Chapter 14
School obligations remain for the kids, - so Tancred busies himself with orbits - while Annabelle undoes Hapgood
1.
School obligations remained for the kids: rarely much -- at least of an intellectual -- challenge, they were nevertheless time-taking.
Full school days were followed by the demands of home-work, and though their teachers tried their best to stimulate and challenge all the little pupil-minds with the exercises they set for them much of this proved to be little better than tedious rote work.
Still, it passed for an education -- and was preferable to what probably ninety-nine percent of the city's school-aged children had to deal with.
With summer approaching, and its promise of release and new adventure, school and its attendant burdens were more easily endured.

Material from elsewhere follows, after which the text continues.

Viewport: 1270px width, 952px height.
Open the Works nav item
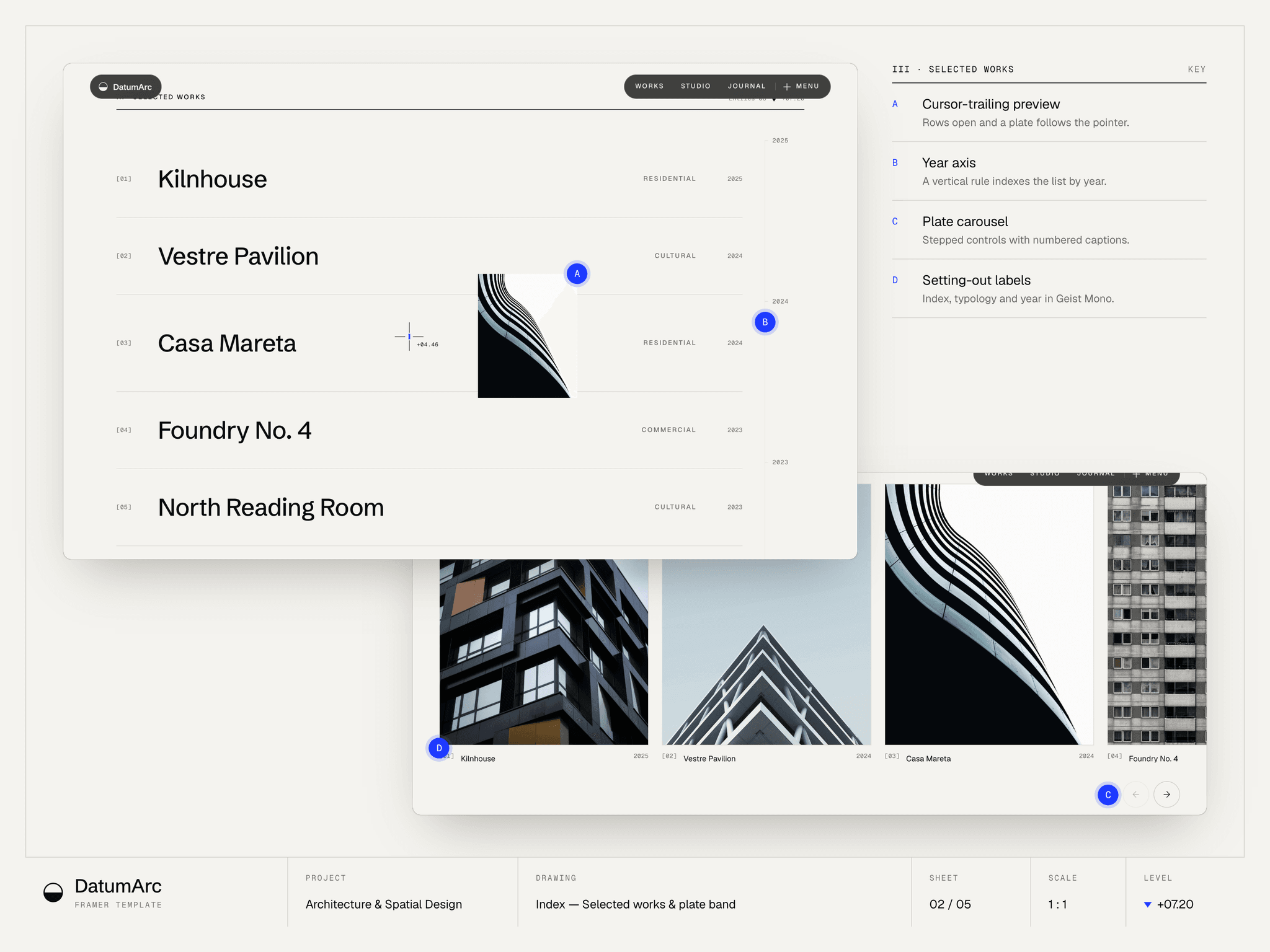click(649, 86)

And as the semester drew to a close the opportunity for neatly tying together the previous months' studies, in final exams and term papers, held particular appeal for both Annabelle and Tancred.
The tests weren't much to worry about -- they both knew what they had to know, and didn't need to waste much time refreshing their memories.
(Time was allotted for this sort of studying, which they appreciated -- since they could put it to much better use.)
Term projects and final reports and the like, on the other hand, offered real promise, allowing them -- in at least one class or two -- to showcase their ambitions.
Both Annabelle and Tancred largely preferred to be left to their own devices, but the school structure didn't allow for much of that.
Subjects -- and expectations -- were exactly set, with only the slightest give or take.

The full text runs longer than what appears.